### EXCERPTED PASSAGE
# Exploring geospatial relations using PostGIS

PostGIS is open-source software that extends the PostgreSQL object-relational database, adding support for geographic objects and allowing location queries to be run in SQL. 

Three elements are important to associate spatial data with a database: 
* data types (shapes such as point, line, and polygon), 
* indexes (for efficient processing of spatial operations), and 
* functions (for querying of spatial properties and relationships).

Combined, spatial data types, indexes, and functions provide a flexible structure for optimized performance and analysis.

In [None]:
import geopandas
import folium
from IPython.display import HTML
import shapely.wkt, shapely.wkb

In [None]:
folium.__version__

In [None]:
# Utility function to embed maps directly in the notebook
def inline_map(m, width=1200, height=500, input_html=False):
    """
    Embeds the HTML source of the map directly into the IPython notebook.
    
    This method will not work if the map depends on any files (json data). Also this uses
    the HTML5 srcdoc attribute, which may not be supported in all browsers.
    """
    if not input_html:
        m._build_map()
        srcdoc = m.HTML.replace('"', '&quot;')
        # If your folium version is > 0.2, the code above won't work. Uncomment below
        # m.choropleth()
        # return m
    else:
        srcdoc = m.replace('"', '&quot;')
    return HTML('<iframe srcdoc="{}" '
                 'style="width: {}px; height: {}px; '
                 'border: none"></iframe>'.format(srcdoc, width, height))

In [None]:
%load_ext sql

In [None]:
# Connect to db
# %sql postgres://$USER:$PSSW@$HOST:$PORT/$DBNAME
%sql postgres://ubuntu:nyc@localhost/nyc

### Unions

Define a borough's geometry as the union of the neighbourhoods it is composed of.

* ST_Union(geom) --> returns the union of the geometries
* ST_MakeValid(geom) --> attempts to make an invalid geometry valid (read [here](http://boundlessgeo.com/2012/03/postgis-2-0-new-features-st_makevalid/) to learn about valid geometries)
* ST_Simplify(geom, tolerance) --> returns simplified geometry using the [Douglas-Peucker algorithm](https://en.wikipedia.org/wiki/Ramer%E2%80%93Douglas%E2%80%93Peucker_algorithm)
* ST_AsText(geom) --> returns the geometry in WKT format
* ST_GeomFromText(WKT) --> returns a geometry from Well-Known Text representation (WKT)
* ST_Transform(geom, SRID) --> transforms SRID of geometries
* ST_SetSRID(geom, SRID) --> sets the SRID on a geometry to a particular integer value

In [None]:
# Let's try Manhattan
g = %sql select ST_AsText(ST_Transform(ST_Union(ST_MakeValid(geom)), 4326)) \
                          as geometry from nyc_neighborhoods where boroname='Manhattan'
mnhtt = shapely.wkt.loads(g[0][0])
mnhtt

We can simplify the geometry using the function ST_Simplify and setting a tolerance parameter. The tolerance is a distance. Roughly, any wiggles in a curve that vary from a straight line by less than this amount will be straightened out.

### DATA
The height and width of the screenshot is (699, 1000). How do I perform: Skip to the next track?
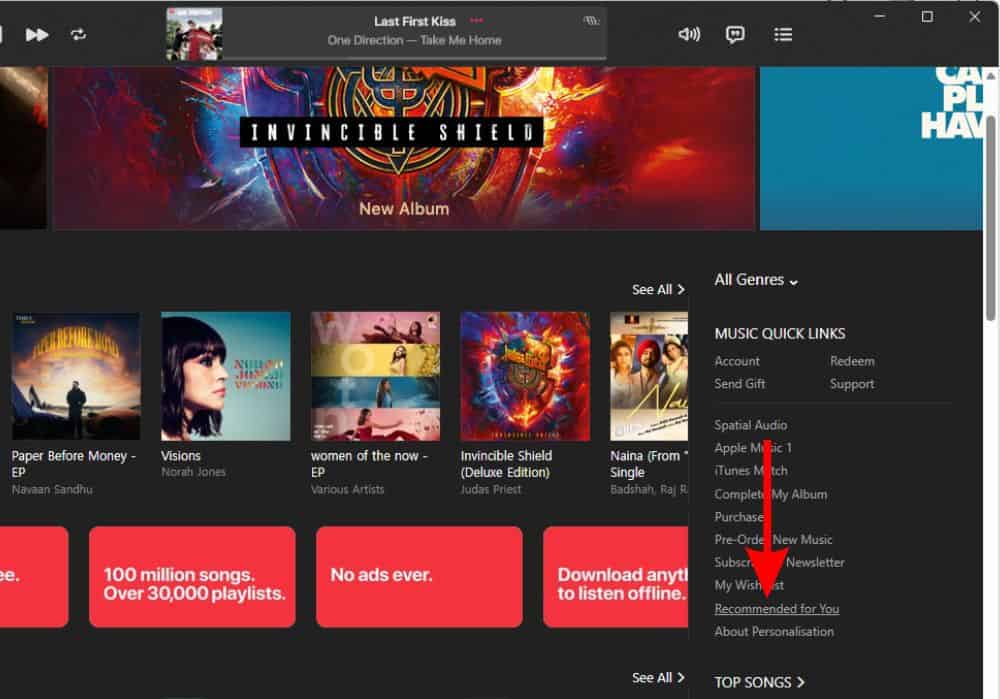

### WORK INSTRUCTIONS
1) Translate this sentence from the PostGIS walkthrough into Spanish: "Combined, spatial data types, indexes, and functions provide a flexible structure for optimized performance and analysis."
2) Write the next part of the PostGIS walkthrough, picking up after its final sentence.

### RESULTS IN ORDER
1) En conjunto, los tipos de datos espaciales, los índices y las funciones proporcionan una estructura flexible para un rendimiento y un análisis optimizados.

2)
In [None]:
# Simplify the geometry, ironing out details under the 100-m scale
g = %sql select ST_AsText(ST_Transform(ST_Simplify(ST_Union(ST_MakeValid(geom)), 100), 4326)) \
                          as geometry from nyc_neighborhoods where boroname='Manhattan'
mnhtt_simple = shapely.wkt.loads(g[0][0])
mnhtt_simple

Working with simplified geometries has some important practical advantages

In [None]:
# The simplified geometry is represented by a much smaller set of points
print(len(mnhtt.wkt))
print(len(mnhtt_simple.wkt))

In [None]:
# Spatial operations on a simpler geometry consume much less resources
# Note that the %sql magic takes variables escaped as %sql String with $VARIABLE; 
# Note that we need to transform our mnhtt back to SRID 26918 

print('Operating on full geometry...')
%time %sql select count(*) from nyc_subway_stations where \
                           ST_Contains(ST_Transform(ST_SetSRID(ST_GeomFromText('$mnhtt.wkt'), 4326), 26918), geom);

print()
print('Operating on simplified geometry...')
%time %sql select count(*) from nyc_subway_stations where \
                           ST_Contains(ST_Transform(ST_SetSRID(ST_GeomFromText('$mnhtt_simple.wkt'), 4326), 26918), geom);

### Intersects

Find all streets that intersect Columbus Avenue in Manhattan.

* ST_Contains(geomA, geomB) --> true iff no points of B lie in the exterior of A, and at least one point of the interior of B lies in the interior of A
* ST_Intersects(geomA, geomB) --> true if the geometries share any portion of space and false if they don't (they are disjoint)
* ST_Intersection(geomA, geomB) --> returns a geometry that represents the shared portion of geomA and geomB
* ST_Buffer(geom, radius) --> returns a geometry that represents all points whose distance from geom is less than or equal to radius. Calculations are in the Spatial Reference System of geom
* ST_Centroid(geom) --> returns the geometric center of a geometry.
* ST_Line_Locate_Point(linestring, point) --> returns a float between 0 and 1 representing the location of the closest point on linestring to the given point, as a fraction of total 2d line length.

In [None]:
# Searching for Columbus Ave in nyc_streets returns various linestrings as result
df = %sql select name, type, ST_Transform(geom, 4326) as geometry from nyc_streets where name='Columbus Ave';
df = geopandas.GeoDataFrame(df.DataFrame())
df['geometry'] = df.apply(lambda row: shapely.wkb.loads(row['geometry'], hex=True), axis=1)
df

In [None]:
# Let's plot them to see where they are located
map_bor = folium.Map(width=600, height=500, zoom_start=11, location=[40.7, -74], tiles='Stamen Terrain')
map_bor.geo_json(reset=True,
                 geo_str=df.to_json().replace("'", r"\'"),
                 line_color='orange',
                 line_weight=4
                 )
#inline_map(map_bor, width=600, height=500)
inline_map(map_bor)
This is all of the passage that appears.